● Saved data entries
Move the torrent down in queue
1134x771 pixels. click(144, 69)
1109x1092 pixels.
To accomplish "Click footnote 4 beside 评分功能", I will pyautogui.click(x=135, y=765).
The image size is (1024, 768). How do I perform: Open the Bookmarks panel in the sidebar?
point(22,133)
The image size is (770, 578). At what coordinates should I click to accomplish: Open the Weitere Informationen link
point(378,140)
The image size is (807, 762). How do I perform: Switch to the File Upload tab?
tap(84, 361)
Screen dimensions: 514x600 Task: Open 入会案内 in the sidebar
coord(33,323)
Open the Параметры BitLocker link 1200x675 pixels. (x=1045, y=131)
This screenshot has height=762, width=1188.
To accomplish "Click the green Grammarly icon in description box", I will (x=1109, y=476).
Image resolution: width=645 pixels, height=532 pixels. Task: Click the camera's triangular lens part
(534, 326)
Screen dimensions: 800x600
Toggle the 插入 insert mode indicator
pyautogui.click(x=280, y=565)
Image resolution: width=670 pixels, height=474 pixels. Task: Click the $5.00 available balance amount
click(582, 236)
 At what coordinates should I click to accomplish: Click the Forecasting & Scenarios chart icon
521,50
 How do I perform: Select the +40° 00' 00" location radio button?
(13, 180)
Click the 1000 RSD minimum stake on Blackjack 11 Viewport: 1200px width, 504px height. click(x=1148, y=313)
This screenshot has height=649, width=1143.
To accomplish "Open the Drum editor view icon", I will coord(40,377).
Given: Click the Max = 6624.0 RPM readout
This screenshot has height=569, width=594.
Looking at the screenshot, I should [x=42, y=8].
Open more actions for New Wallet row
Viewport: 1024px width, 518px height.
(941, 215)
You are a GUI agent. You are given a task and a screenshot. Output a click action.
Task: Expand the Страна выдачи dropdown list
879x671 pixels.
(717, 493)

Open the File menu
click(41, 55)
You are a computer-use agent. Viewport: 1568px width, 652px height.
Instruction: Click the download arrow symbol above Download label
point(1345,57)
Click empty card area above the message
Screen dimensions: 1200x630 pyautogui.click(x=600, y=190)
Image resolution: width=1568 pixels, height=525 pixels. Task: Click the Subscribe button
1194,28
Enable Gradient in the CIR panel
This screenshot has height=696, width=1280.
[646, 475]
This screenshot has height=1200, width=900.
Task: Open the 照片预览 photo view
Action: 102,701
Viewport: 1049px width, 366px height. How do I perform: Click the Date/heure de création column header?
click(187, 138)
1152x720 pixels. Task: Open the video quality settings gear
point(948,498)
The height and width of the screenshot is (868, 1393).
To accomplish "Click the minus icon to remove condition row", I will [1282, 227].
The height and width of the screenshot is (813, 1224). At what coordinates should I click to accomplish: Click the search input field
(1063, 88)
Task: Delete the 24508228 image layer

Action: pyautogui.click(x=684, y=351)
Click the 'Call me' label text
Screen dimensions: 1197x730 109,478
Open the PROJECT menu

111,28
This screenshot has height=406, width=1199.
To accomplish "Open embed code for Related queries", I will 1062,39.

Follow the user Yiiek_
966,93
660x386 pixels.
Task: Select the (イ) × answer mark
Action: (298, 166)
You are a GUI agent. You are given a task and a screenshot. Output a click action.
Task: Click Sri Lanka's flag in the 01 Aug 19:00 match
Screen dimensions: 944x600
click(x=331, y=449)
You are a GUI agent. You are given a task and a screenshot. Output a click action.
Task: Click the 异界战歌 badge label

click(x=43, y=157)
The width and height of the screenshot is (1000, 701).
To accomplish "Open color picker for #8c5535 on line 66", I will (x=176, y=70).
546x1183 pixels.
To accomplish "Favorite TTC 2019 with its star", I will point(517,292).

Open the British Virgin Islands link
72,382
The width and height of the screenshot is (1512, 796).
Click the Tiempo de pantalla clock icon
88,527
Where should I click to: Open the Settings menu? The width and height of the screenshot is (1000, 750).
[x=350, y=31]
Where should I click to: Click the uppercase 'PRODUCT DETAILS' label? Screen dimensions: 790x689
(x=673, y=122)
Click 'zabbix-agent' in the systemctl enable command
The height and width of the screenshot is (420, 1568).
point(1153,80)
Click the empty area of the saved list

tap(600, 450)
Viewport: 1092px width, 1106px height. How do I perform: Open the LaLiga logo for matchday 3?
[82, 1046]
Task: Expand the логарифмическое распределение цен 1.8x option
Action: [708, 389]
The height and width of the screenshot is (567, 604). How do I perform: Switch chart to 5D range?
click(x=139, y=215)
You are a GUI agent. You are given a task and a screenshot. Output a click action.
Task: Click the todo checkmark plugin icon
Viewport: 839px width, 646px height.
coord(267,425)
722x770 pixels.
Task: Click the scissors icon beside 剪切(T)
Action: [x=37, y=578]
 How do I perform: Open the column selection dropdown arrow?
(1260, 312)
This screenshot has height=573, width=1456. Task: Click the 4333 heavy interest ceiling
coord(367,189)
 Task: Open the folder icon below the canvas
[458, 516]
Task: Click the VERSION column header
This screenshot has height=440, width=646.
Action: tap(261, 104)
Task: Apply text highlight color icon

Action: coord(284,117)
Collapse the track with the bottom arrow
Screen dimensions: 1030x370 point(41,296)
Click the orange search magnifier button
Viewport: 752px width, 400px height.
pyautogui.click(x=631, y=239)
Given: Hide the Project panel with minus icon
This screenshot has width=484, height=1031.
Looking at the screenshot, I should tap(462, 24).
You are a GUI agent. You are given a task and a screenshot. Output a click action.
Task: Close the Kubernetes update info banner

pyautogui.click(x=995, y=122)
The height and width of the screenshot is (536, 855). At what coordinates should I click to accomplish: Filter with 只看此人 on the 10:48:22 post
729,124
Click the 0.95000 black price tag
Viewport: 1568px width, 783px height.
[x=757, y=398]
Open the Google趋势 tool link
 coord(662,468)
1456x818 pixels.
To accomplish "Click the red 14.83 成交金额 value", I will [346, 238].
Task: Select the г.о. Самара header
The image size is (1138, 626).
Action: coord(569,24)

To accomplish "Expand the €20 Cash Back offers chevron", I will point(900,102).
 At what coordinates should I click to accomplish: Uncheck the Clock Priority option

● YOUR GOAL
Your answer must be an exact transcription of all the data above.

● RESPONSE BELOW
Move the torrent down in queue
1134x771 pixels. click(144, 69)
1109x1092 pixels.
To accomplish "Click footnote 4 beside 评分功能", I will pyautogui.click(x=135, y=765).
The image size is (1024, 768). How do I perform: Open the Bookmarks panel in the sidebar?
point(22,133)
The image size is (770, 578). At what coordinates should I click to accomplish: Open the Weitere Informationen link
point(378,140)
The image size is (807, 762). How do I perform: Switch to the File Upload tab?
tap(84, 361)
Screen dimensions: 514x600 Task: Open 入会案内 in the sidebar
coord(33,323)
Open the Параметры BitLocker link 1200x675 pixels. (x=1045, y=131)
This screenshot has height=762, width=1188.
To accomplish "Click the green Grammarly icon in description box", I will (x=1109, y=476).
Image resolution: width=645 pixels, height=532 pixels. Task: Click the camera's triangular lens part
(534, 326)
Screen dimensions: 800x600
Toggle the 插入 insert mode indicator
pyautogui.click(x=280, y=565)
Image resolution: width=670 pixels, height=474 pixels. Task: Click the $5.00 available balance amount
click(582, 236)
 At what coordinates should I click to accomplish: Click the Forecasting & Scenarios chart icon
521,50
 How do I perform: Select the +40° 00' 00" location radio button?
(13, 180)
Click the 1000 RSD minimum stake on Blackjack 11 Viewport: 1200px width, 504px height. click(x=1148, y=313)
This screenshot has height=649, width=1143.
To accomplish "Open the Drum editor view icon", I will coord(40,377).
Given: Click the Max = 6624.0 RPM readout
This screenshot has height=569, width=594.
Looking at the screenshot, I should [x=42, y=8].
Open more actions for New Wallet row
Viewport: 1024px width, 518px height.
(941, 215)
You are a GUI agent. You are given a task and a screenshot. Output a click action.
Task: Expand the Страна выдачи dropdown list
879x671 pixels.
(717, 493)

Open the File menu
click(41, 55)
You are a computer-use agent. Viewport: 1568px width, 652px height.
Instruction: Click the download arrow symbol above Download label
point(1345,57)
Click empty card area above the message
Screen dimensions: 1200x630 pyautogui.click(x=600, y=190)
Image resolution: width=1568 pixels, height=525 pixels. Task: Click the Subscribe button
1194,28
Enable Gradient in the CIR panel
This screenshot has height=696, width=1280.
[646, 475]
This screenshot has height=1200, width=900.
Task: Open the 照片预览 photo view
Action: 102,701
Viewport: 1049px width, 366px height. How do I perform: Click the Date/heure de création column header?
click(187, 138)
1152x720 pixels. Task: Open the video quality settings gear
point(948,498)
The height and width of the screenshot is (868, 1393).
To accomplish "Click the minus icon to remove condition row", I will [1282, 227].
The height and width of the screenshot is (813, 1224). At what coordinates should I click to accomplish: Click the search input field
(1063, 88)
Task: Delete the 24508228 image layer

Action: pyautogui.click(x=684, y=351)
Click the 'Call me' label text
Screen dimensions: 1197x730 109,478
Open the PROJECT menu

111,28
This screenshot has height=406, width=1199.
To accomplish "Open embed code for Related queries", I will 1062,39.

Follow the user Yiiek_
966,93
660x386 pixels.
Task: Select the (イ) × answer mark
Action: (298, 166)
You are a GUI agent. You are given a task and a screenshot. Output a click action.
Task: Click Sri Lanka's flag in the 01 Aug 19:00 match
Screen dimensions: 944x600
click(x=331, y=449)
You are a GUI agent. You are given a task and a screenshot. Output a click action.
Task: Click the 异界战歌 badge label

click(x=43, y=157)
The width and height of the screenshot is (1000, 701).
To accomplish "Open color picker for #8c5535 on line 66", I will (x=176, y=70).
546x1183 pixels.
To accomplish "Favorite TTC 2019 with its star", I will point(517,292).

Open the British Virgin Islands link
72,382
The width and height of the screenshot is (1512, 796).
Click the Tiempo de pantalla clock icon
88,527
Where should I click to: Open the Settings menu? The width and height of the screenshot is (1000, 750).
[x=350, y=31]
Where should I click to: Click the uppercase 'PRODUCT DETAILS' label? Screen dimensions: 790x689
(x=673, y=122)
Click 'zabbix-agent' in the systemctl enable command
The height and width of the screenshot is (420, 1568).
point(1153,80)
Click the empty area of the saved list

tap(600, 450)
Viewport: 1092px width, 1106px height. How do I perform: Open the LaLiga logo for matchday 3?
[82, 1046]
Task: Expand the логарифмическое распределение цен 1.8x option
Action: [708, 389]
The height and width of the screenshot is (567, 604). How do I perform: Switch chart to 5D range?
click(x=139, y=215)
You are a GUI agent. You are given a task and a screenshot. Output a click action.
Task: Click the todo checkmark plugin icon
Viewport: 839px width, 646px height.
coord(267,425)
722x770 pixels.
Task: Click the scissors icon beside 剪切(T)
Action: [x=37, y=578]
 How do I perform: Open the column selection dropdown arrow?
(1260, 312)
This screenshot has height=573, width=1456. Task: Click the 4333 heavy interest ceiling
coord(367,189)
 Task: Open the folder icon below the canvas
[458, 516]
Task: Click the VERSION column header
This screenshot has height=440, width=646.
Action: tap(261, 104)
Task: Apply text highlight color icon

Action: coord(284,117)
Collapse the track with the bottom arrow
Screen dimensions: 1030x370 point(41,296)
Click the orange search magnifier button
Viewport: 752px width, 400px height.
pyautogui.click(x=631, y=239)
Given: Hide the Project panel with minus icon
This screenshot has width=484, height=1031.
Looking at the screenshot, I should tap(462, 24).
You are a GUI agent. You are given a task and a screenshot. Output a click action.
Task: Close the Kubernetes update info banner

pyautogui.click(x=995, y=122)
The height and width of the screenshot is (536, 855). At what coordinates should I click to accomplish: Filter with 只看此人 on the 10:48:22 post
729,124
Click the 0.95000 black price tag
Viewport: 1568px width, 783px height.
[x=757, y=398]
Open the Google趋势 tool link
 coord(662,468)
1456x818 pixels.
To accomplish "Click the red 14.83 成交金额 value", I will [346, 238].
Task: Select the г.о. Самара header
The image size is (1138, 626).
Action: coord(569,24)

To accomplish "Expand the €20 Cash Back offers chevron", I will point(900,102).
 At what coordinates should I click to accomplish: Uncheck the Clock Priority option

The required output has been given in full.